§ Do wykonania
Proszę przepisać jako tabelę Markdown wiersze, zaczynając od wiersza zawierającego „Switch to the” i kończąc na wierszu zawierającym „point(1224,99)”, z pominięciem pustych wierszy. Tabela powinna mieć kolumnę „Nr” z numerem kolejnym i kolumnę „Treść” z brzmieniem wiersza.
═════ Zbiór wierszy ═════
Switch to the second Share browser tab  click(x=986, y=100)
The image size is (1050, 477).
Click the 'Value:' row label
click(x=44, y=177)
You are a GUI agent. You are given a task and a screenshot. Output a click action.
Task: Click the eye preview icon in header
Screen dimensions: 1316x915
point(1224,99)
═════
═════ Zbiór wierszy ═════
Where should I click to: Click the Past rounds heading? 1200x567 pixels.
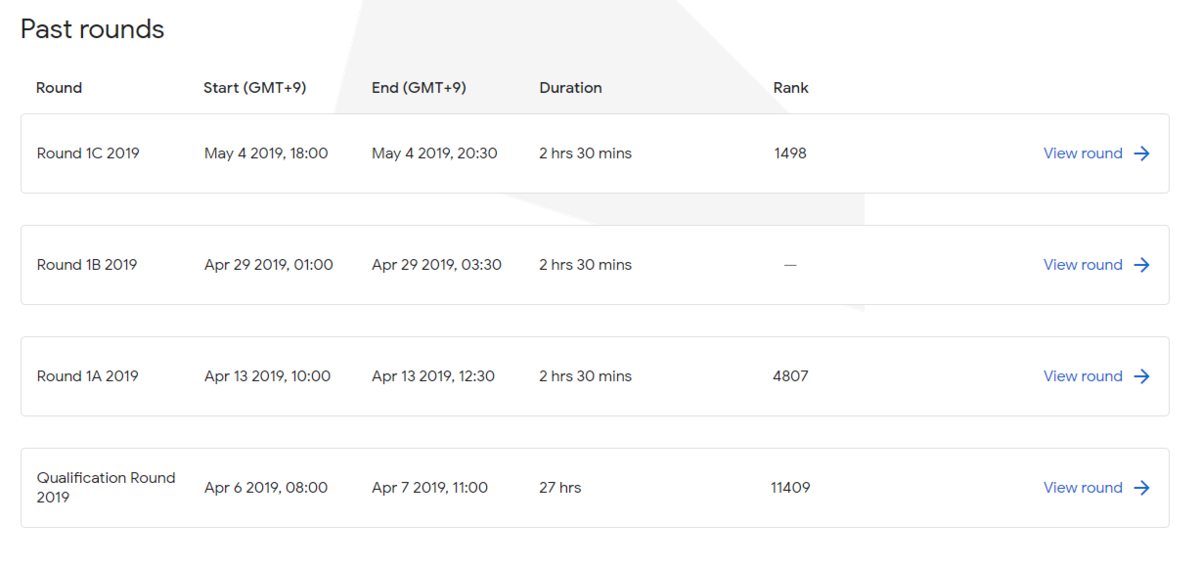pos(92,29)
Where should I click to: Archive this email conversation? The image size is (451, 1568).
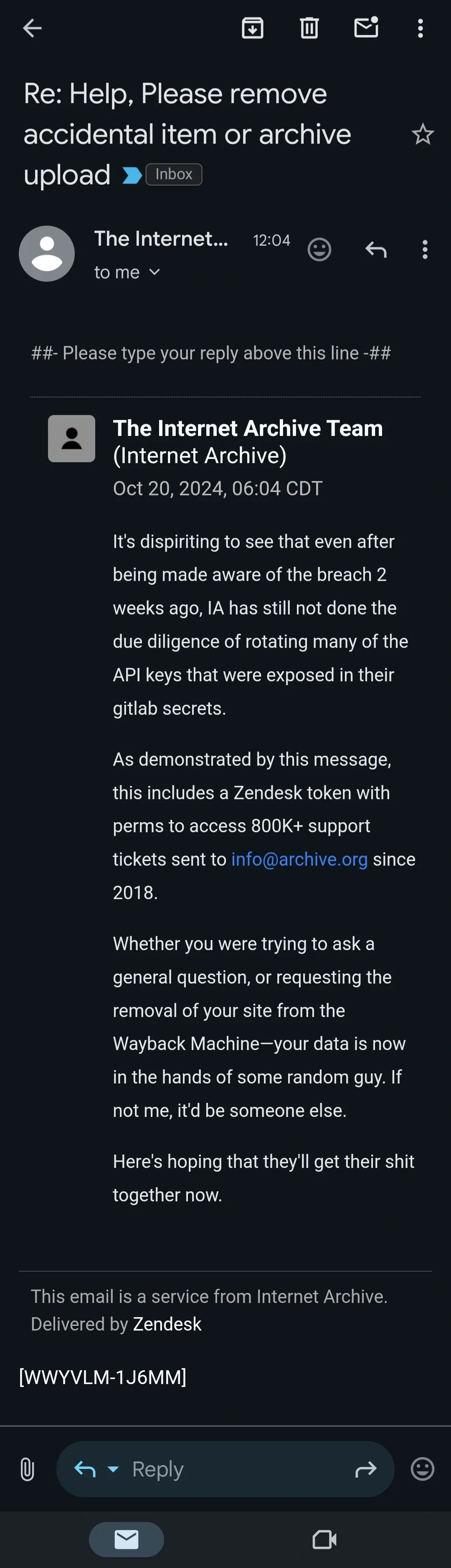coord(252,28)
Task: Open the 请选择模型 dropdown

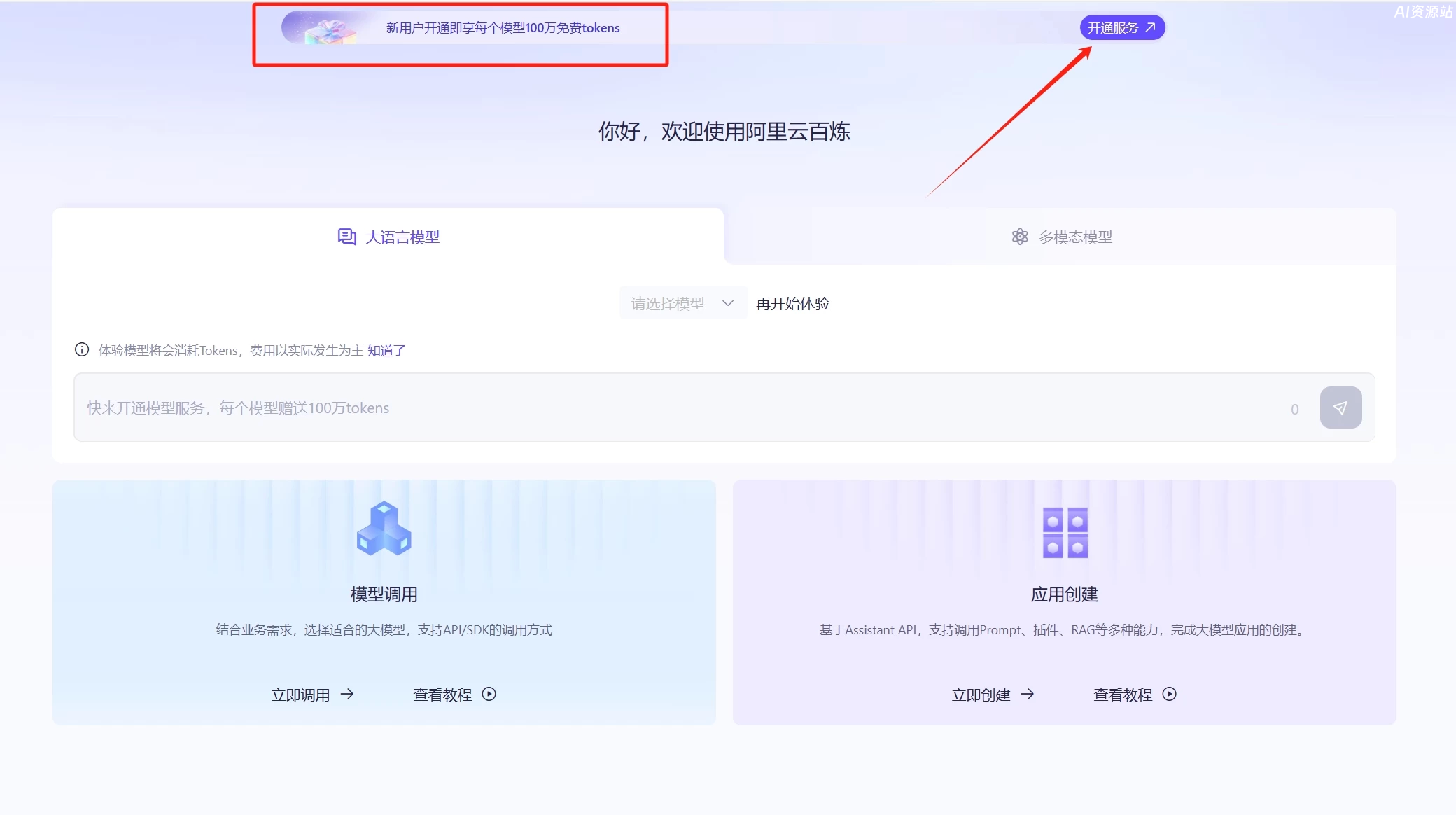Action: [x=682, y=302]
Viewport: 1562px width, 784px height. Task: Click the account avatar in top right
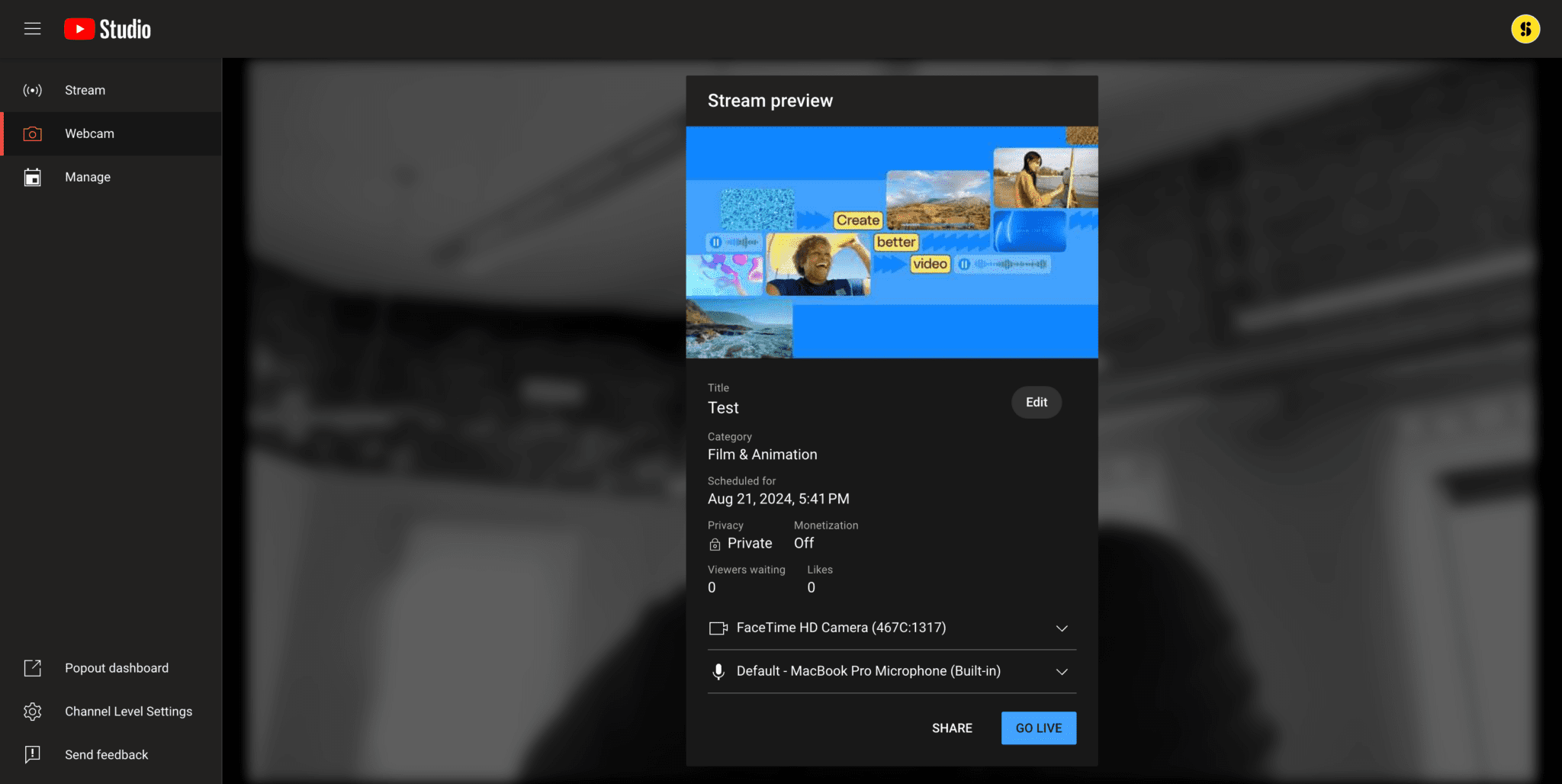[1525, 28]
═════
═════ Zbiór wierszy ═════
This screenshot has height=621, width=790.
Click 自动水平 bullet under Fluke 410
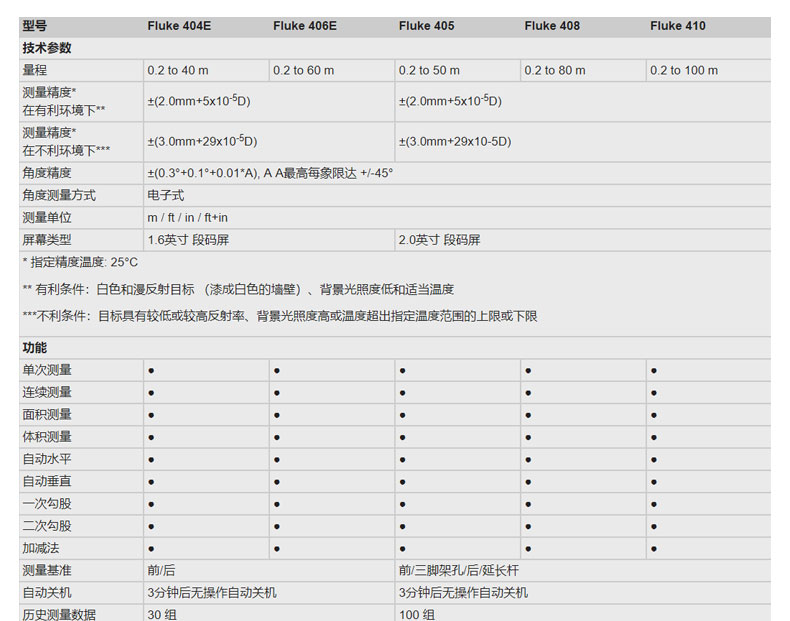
═════
§ Wynik zadania
| Nr | Treść |
|---|---|
| 1 | Switch to the second Share browser tab  click(x=986, y=100) |
| 2 | The image size is (1050, 477). |
| 3 | Click the 'Value:' row label |
| 4 | click(x=44, y=177) |
| 5 | You are a GUI agent. You are given a task and a screenshot. Output a click action. |
| 6 | Task: Click the eye preview icon in header |
| 7 | Screen dimensions: 1316x915 |
| 8 | point(1224,99) |